I have had a deep love and infatuation with the ocean since I was a toddler. My uncle used to take me fishing and crabbing when I was very little, and it just went from there. I’ve also had an infatuation with sharks since I was a little boy, so as soon as I could get in the water and actually dive, I did. Somewhere along the way it dawned on me that I could marry that with tattooing.
What sets you apart from other artists?
I would definitely have to say it’s my quest to use my own original imagery. I like the fact that I often risk life and limb to swim out and get some of the compelling images that I am putting on people. I actually photograph most of the sharks that I am portraying in my work. I like spending a lot of time with my subject matter so I can offer subtle nuances. A simple photograph might not tell the whole story, but due to my time spent with my subject matter I can often add life to things and add certain details in the tattoo that you might not capture otherwise, just from being familiar with my subjects.
How have you branched out from tattooing?
I have recently started displaying my works in galleries, and more specifically at Pelagic Gallery in Destin, FL. Also, I have had my work published in a lot of photography magazines. I have won international photography contests like “Ocean Views” in Nature’s Best Photography, which has landed my work in the Smithsonian. I am currently working with Pelagic Clothing on a line of ocean tattoo scene apparel coming out in 2015. I recently was enlisted by Sea World and started selling a lot of my photography through them, and I am currently working on more underwater photography for them. I am a very proud member of the Ocean Artists Society and feel very strong about sending a message of ocean conservation through my work.
What tattoo artists do you admire most?
A few names that come to mind are—but are not limited to—Tony Olivas, Nikko Hurtado, Guy Aitchison, Mike DeVries, Joe Romeiro, Mark Longenecker, Carlos Torres, Dmitriy Samohin, Stefano Alcantara, Jose Perez Jr., Timothy Boor, Tattoo Ish, Big Gus, Joey Hamilton, and Tom Renshaw.
Is there a tattoo that you haven’t done yet that you are dying to do?

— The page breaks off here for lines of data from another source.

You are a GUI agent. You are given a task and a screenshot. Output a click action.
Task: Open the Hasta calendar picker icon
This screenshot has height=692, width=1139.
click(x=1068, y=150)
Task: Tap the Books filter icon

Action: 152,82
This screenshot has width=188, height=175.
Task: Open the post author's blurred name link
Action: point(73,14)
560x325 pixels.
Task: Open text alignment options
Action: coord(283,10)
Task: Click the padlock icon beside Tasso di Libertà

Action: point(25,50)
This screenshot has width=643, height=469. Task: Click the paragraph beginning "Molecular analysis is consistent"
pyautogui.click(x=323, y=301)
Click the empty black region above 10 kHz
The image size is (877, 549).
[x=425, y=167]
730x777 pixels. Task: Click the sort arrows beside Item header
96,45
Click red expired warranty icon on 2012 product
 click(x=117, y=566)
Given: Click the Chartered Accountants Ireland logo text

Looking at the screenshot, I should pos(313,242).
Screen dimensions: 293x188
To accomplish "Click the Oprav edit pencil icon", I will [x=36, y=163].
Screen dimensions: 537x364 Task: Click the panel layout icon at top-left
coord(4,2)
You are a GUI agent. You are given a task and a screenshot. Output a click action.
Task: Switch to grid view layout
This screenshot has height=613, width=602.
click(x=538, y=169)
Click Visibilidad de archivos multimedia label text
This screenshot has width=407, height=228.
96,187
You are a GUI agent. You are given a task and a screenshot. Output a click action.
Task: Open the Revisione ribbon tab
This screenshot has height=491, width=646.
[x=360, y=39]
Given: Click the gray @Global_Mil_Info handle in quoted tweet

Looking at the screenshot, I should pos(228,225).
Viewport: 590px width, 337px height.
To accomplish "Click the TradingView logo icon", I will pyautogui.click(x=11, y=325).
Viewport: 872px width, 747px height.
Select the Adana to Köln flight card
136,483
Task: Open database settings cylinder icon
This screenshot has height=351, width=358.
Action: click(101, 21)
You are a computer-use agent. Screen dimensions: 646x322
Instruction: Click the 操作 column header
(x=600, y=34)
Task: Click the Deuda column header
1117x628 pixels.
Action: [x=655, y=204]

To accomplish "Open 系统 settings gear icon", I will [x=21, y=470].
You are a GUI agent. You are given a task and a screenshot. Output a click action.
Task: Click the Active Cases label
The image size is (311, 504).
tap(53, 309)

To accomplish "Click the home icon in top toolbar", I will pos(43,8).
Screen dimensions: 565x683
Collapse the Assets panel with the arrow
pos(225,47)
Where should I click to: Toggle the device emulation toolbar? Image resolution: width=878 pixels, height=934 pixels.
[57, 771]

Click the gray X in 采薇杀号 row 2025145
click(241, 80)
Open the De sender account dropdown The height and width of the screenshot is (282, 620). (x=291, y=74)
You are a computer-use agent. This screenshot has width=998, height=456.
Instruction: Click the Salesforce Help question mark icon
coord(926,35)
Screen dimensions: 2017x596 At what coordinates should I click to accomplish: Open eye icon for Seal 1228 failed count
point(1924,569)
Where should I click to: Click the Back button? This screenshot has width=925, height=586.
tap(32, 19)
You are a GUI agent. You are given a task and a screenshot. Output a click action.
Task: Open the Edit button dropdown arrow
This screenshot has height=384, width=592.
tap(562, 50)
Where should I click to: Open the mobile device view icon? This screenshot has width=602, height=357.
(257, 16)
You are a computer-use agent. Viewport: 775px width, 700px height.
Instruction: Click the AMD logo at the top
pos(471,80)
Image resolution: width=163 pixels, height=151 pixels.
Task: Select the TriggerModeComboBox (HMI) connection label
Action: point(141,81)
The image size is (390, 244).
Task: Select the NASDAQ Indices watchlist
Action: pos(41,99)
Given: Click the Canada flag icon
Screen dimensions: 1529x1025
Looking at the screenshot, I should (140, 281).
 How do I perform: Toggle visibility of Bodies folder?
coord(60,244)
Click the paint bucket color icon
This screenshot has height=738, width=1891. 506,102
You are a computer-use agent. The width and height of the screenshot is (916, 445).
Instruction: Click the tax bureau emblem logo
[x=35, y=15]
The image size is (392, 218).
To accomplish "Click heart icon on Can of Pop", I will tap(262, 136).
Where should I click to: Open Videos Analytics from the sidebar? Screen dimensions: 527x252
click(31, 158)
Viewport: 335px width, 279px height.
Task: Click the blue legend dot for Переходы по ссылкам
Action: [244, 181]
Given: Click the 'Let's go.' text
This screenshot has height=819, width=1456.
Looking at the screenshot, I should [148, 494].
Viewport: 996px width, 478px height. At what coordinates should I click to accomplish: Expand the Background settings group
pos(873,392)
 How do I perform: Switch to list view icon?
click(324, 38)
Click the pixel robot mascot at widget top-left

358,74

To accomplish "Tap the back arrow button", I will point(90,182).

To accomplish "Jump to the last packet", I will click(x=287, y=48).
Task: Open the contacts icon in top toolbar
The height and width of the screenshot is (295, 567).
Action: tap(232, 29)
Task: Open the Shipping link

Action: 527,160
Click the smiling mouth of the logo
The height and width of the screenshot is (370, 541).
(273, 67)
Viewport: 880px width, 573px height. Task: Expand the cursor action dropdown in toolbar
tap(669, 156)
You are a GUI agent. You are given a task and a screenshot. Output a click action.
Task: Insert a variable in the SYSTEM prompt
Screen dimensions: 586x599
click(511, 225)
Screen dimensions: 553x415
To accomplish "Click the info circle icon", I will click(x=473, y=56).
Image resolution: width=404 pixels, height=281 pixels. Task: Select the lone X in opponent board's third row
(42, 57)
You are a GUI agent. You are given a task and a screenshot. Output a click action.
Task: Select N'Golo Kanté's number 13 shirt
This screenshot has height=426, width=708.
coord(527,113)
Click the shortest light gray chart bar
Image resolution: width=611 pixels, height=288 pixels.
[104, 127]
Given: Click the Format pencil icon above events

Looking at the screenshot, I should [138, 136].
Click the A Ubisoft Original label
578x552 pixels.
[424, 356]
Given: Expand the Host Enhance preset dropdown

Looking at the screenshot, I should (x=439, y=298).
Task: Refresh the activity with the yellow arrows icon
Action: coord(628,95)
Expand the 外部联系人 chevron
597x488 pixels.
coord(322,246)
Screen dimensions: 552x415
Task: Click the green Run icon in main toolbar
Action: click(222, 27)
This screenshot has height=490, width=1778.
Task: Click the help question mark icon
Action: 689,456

I want to do a realistic, badass octopus on a throat; a life-size sea turtle that covers an entire back; a portrait of a sea turtle with its face breaking out of the water to take a breath of air encompassing at least half of an arm, if not larger; a massive great white head portrait; I want to get somebody that will let me do the biggest shark tattoo that the industry has ever seen. I’ve always wanted to do a full sleeve of a giant squid battling a sperm whale. That’s always been on my list.